Aussi, dès 1894, une Instruction sur l'emploi des voies ferrées pour les T. C. 0. avait-elle été établie. Un peu timide, un peu rigide, elle fut revisée en 1912 et appliquée dans sa nouvelle forme, pendant toute la campagne, presque sans modifications. Dans ces conditions, c'est sans hésitations que purent être exécutés dès le premiers mois de la guerre les transports qui contribuèrent à la victoire de la Marne et constituèrent la course à la mer.
Le règlement du 15 octobre 1912 prévoit deux types de TCO :
- les transports tactiques (relèves), qui restent dans la zone d'action de la régulatrice et ne présentent pas de difficulté,
- les transports stratégiques, qui consistent à déployer à grande distance des unités complètes.
Les TCO stratégiques nécessitent une préparation pour déterminer la zone d'embarquement, la répartition de l'unité sur les points d'embarquement, le tracé et la densité du courant (nombre de trains prévus par tranche de 24 heures), la zone de débarquement et de regroupement.
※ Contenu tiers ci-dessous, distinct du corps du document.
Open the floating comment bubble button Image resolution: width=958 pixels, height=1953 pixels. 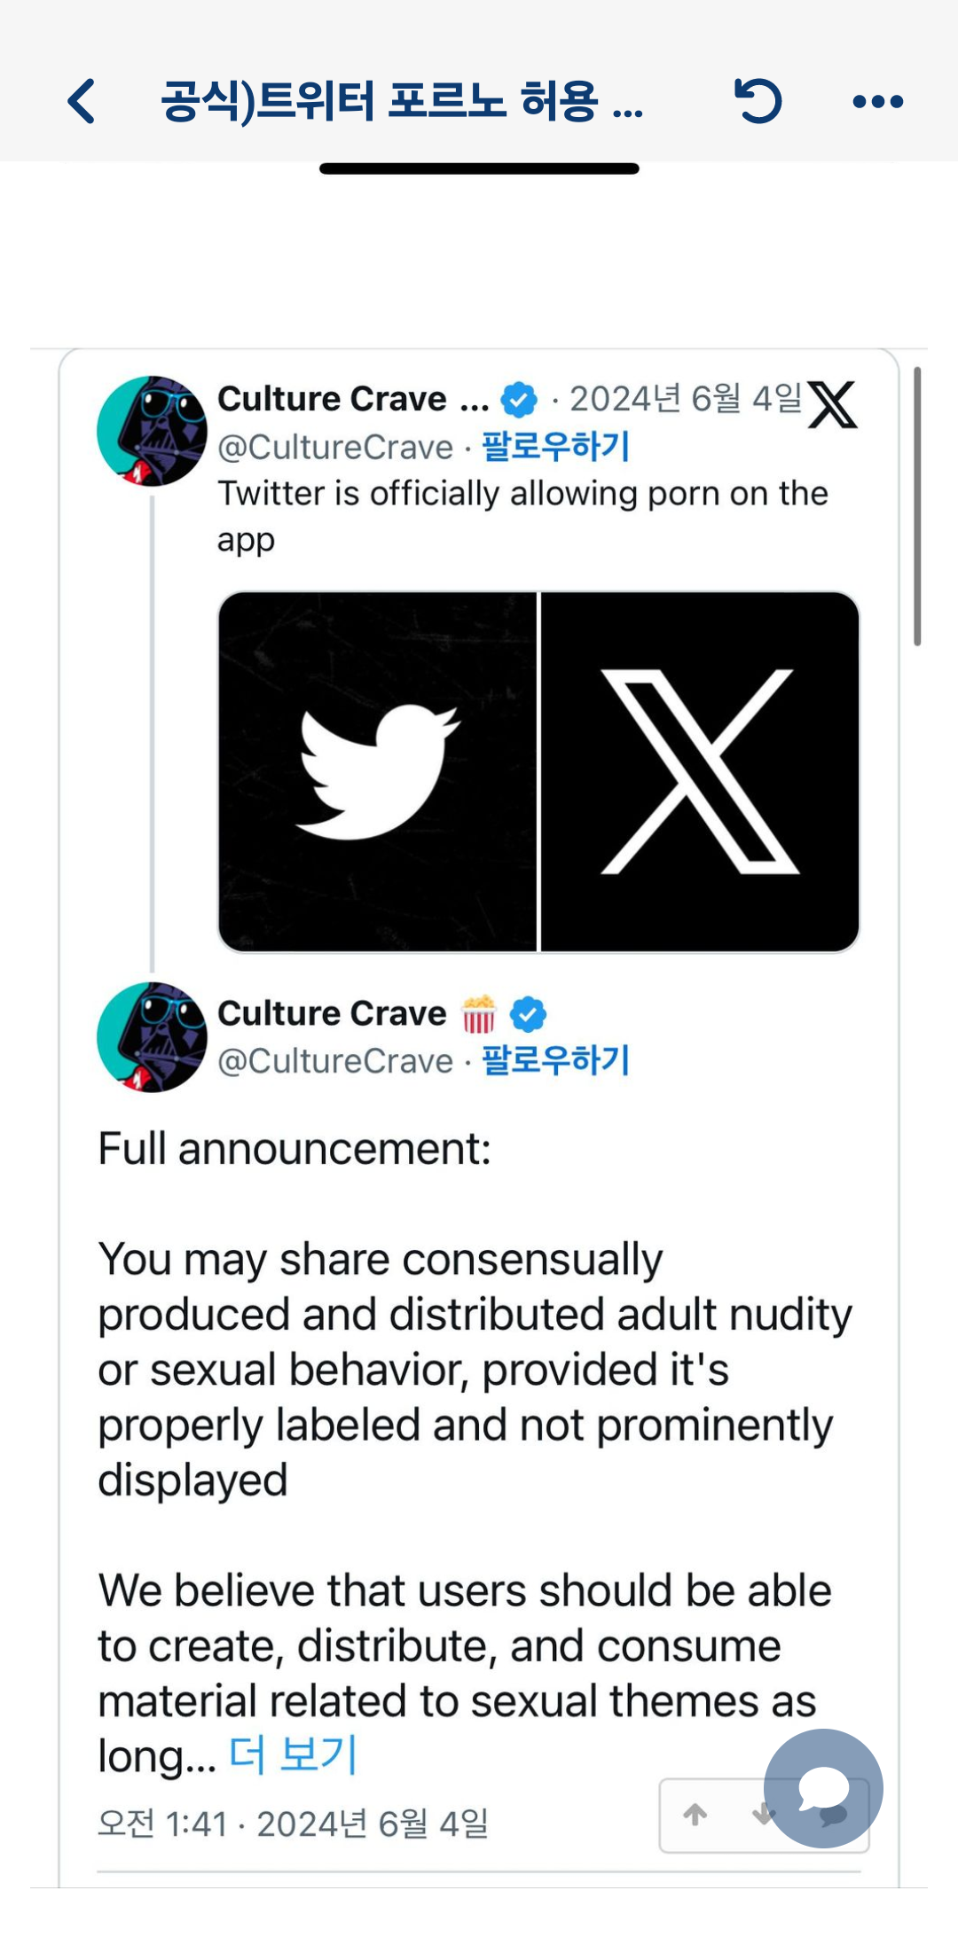click(823, 1788)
Il faut également prévoir le matériel nécessaire, locomotives et wagons, le faire venir aux points d'embarquement puis l'évacuer à la fin du transport, aménager les points d'embarquement et de débarquement, détourner ou supprimer le trafic perturbateur... Tout cela doit s'effectuer avec un préavis de quelques heures.
Selon le règlement, le commandant en chef prévenait de son intention le directeur de l'arrière et le directeur des chemins de fer. Ce dernier faisait faire une étude rapide et rendait compte.
Une fois la décision prise, le commandant en chef informait le directeur de l'arrière et le commandant de l'armée concernée. Il indiquait quelles unités devraient faire mouvement par voie de terre (par la route).
Pour chaque ligne de transport, une commission de ligne supervisait le transport. Elle disposait d'une commission régulatrice d'embarquement, qui faisait partir les trains, et d'une commission régulatrice de débarquement qui pouvait éventuellement varianter les trains vers une autre destination avant de procéder au débarquement des troupes. Des commissions de gare étaient installées dans les gares d'embarquement et de débarquement.
Des officiers de l'unité transportée étaient détachés dans les commissions de ligne, d'embarquement et de débarquement pour régler les problèmes de fractionnement au départ et de cantonnement à l'arrivée.
Deux modèles de train types étaient utilisés :
- type combattant, avec 1 voiture voyageur, 34 wagons couverts, 13 plats et 2 fourgons ;
- type parc, avec 1 voiture voyageur, 24 wagons couverts, 23 plats et 2 fourgons.
Fin 1916, on n'utilisa plus qu'un seul type de train, le train unifié (T.U.). Toujours à 50 véhicules il comptait 1 voiture voyageur, 30 wagons couverts, 17 plats et 2 fourgons. Quelques wagons couverts étaient munis de bancs, les autres couverts de paille, permettant de transporter des hommes ou des chevaux.
Une division nécessitait 38 à 40 rames, les E.O.C.A 26 rames, soit 111 rames pour un corps d'armée, sans les automobiles.
Pour gagner du temps, les plans d'enlèvement des unités en réserve étaient étudiés systématiquement, au cas où. Le délai de début d'exécution des TCO fur ainsi ramené à 6 heures en 1918.
Les transport ferroviaires n'était utilisés que pour un trajet de 100 km au moins pour un corps d'armée, 75 km pour une division. En cas de distance moindre, on pouvait acheminer les hommes par train mais les parcs, convois et éléments motorisés utilisaient la voie de terre.